#### [Requirement 1]
Answer these questions from the tidylog benchmarks page below:
(a) According to the page, why is tidylog::filter slower than dplyr::filter?
(b) When can the overhead become noticeable?
(c) How many iterations does the benchmark on a small dataset run?
#### [Requirement 2]
From the tidylog benchmarks page below, extract the passage between "Using tidylog adds" and "the overhead is.", inclusive.
-- Reading passage start --
Benchmarks

Using tidylog adds a small overhead to each function call. For instance, because tidylog needs to figure out how many rows were dropped when you use tidylog::filter, this call will be a bit slower than using dplyr::filter directly. The overhead is usually not noticeable, but can be for larger datasets, especially when using joins. The benchmarks below give some impression of how large the overhead is.

library("dplyr")
library("tidylog", warn.conflicts = FALSE)
library("bench")
library("knitr")

filter

On a small dataset:

bench::mark(
    dplyr::filter(mtcars, cyl == 4),
    tidylog::filter(mtcars, cyl == 4), iterations = 100
) %>%
    dplyr::select(expression, min, median, n_itr) %>%
    kable()
-- Reading passage end --
-- Entries start --
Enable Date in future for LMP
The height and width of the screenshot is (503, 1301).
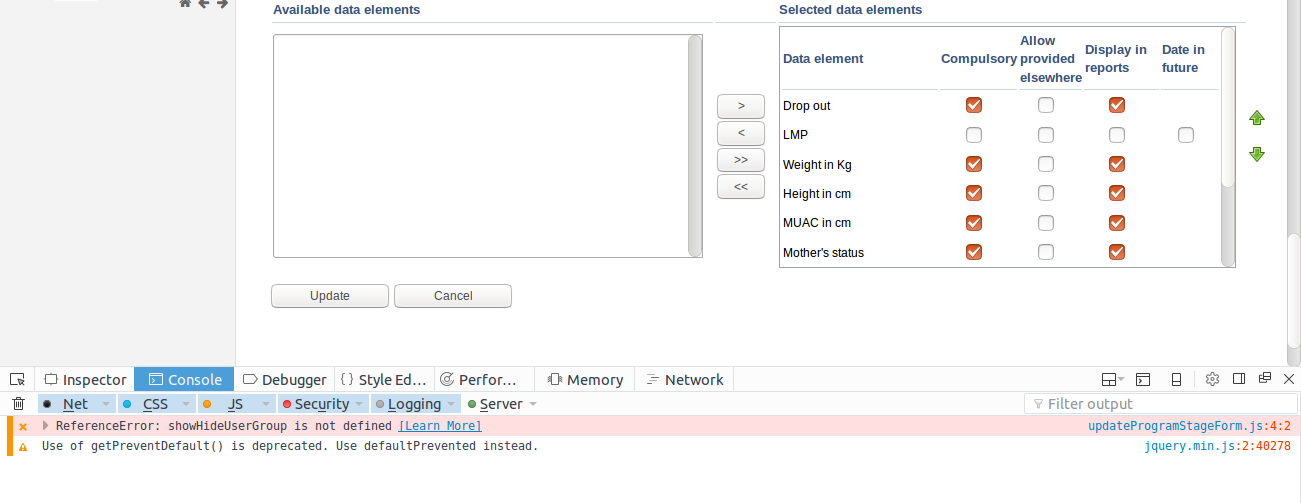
-- Entries end --
-- Entries start --
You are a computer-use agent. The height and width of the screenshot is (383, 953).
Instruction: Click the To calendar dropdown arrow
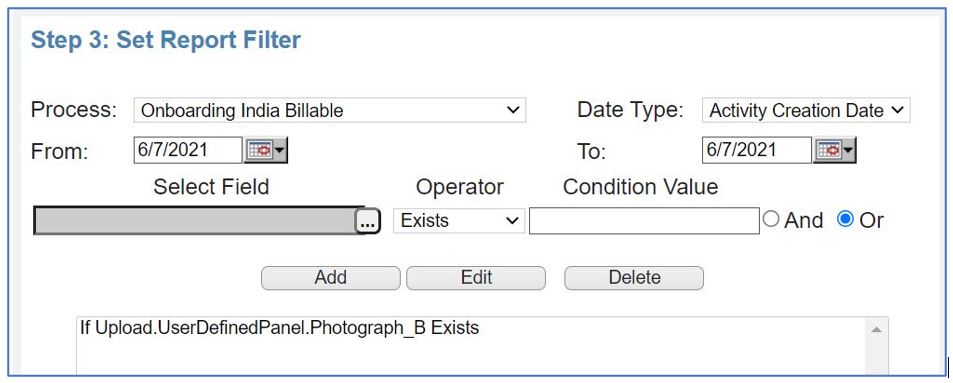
-- Entries end --
-- Entries start --
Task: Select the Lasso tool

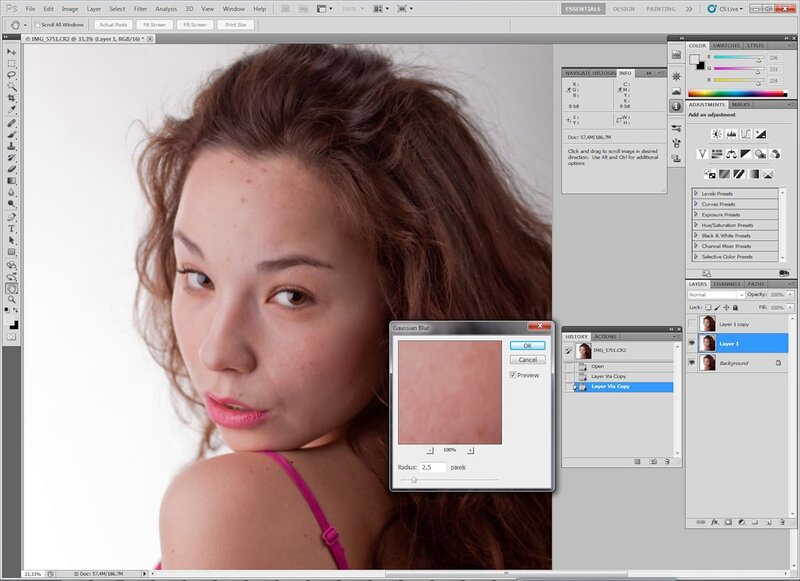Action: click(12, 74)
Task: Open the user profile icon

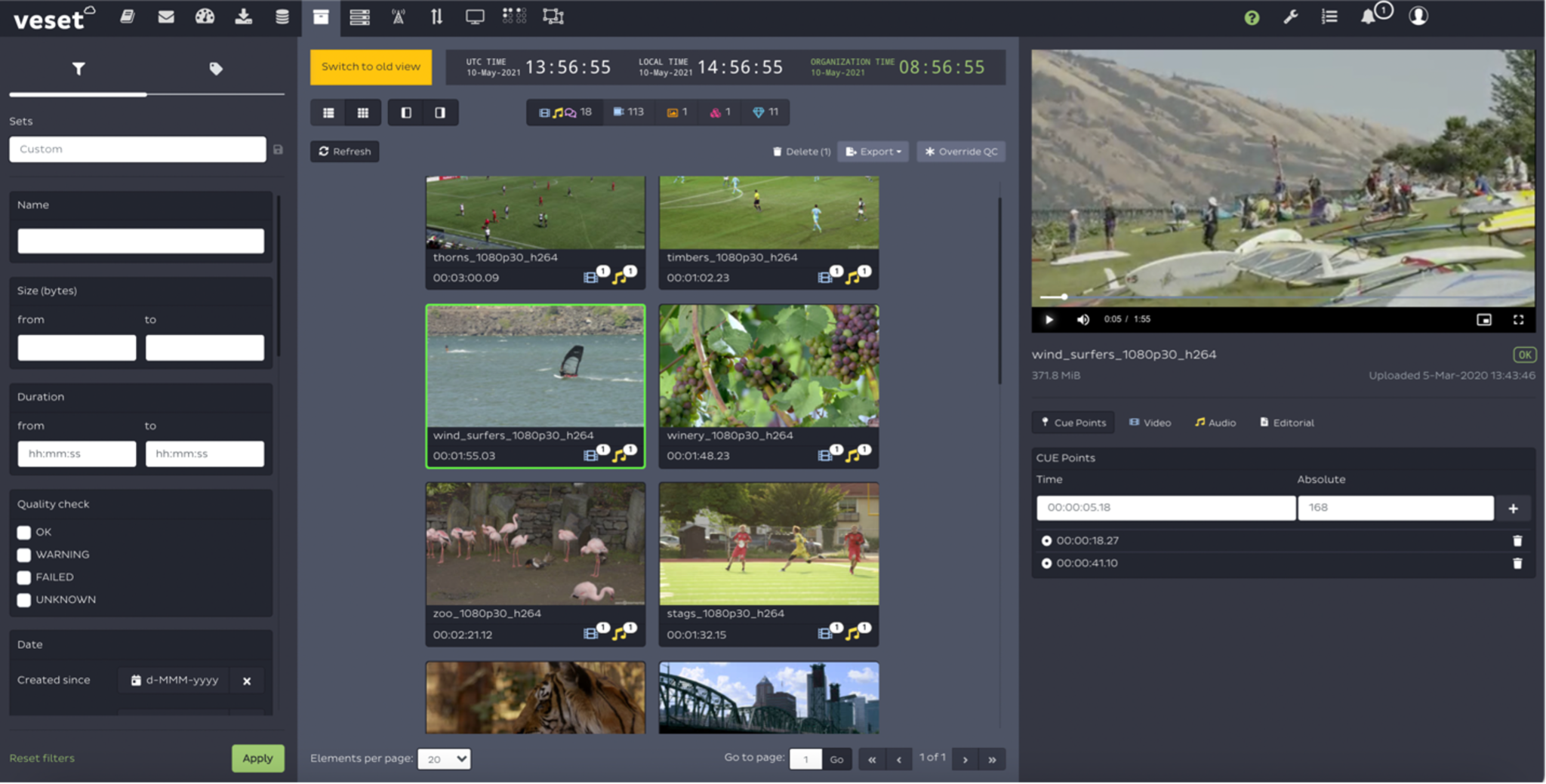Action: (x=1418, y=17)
-- Entries end --
#### [Task answer 1]
(a) Tidylog has to figure out how many rows were dropped.
(b) For larger datasets, especially when using joins.
(c) 100.

#### [Task answer 2]
Using tidylog adds a small overhead to each function call. For instance, because tidylog needs to figure out how many rows were dropped when you use tidylog::filter, this call will be a bit slower than using dplyr::filter directly. The overhead is usually not noticeable, but can be for larger datasets, especially when using joins. The benchmarks below give some impression of how large the overhead is.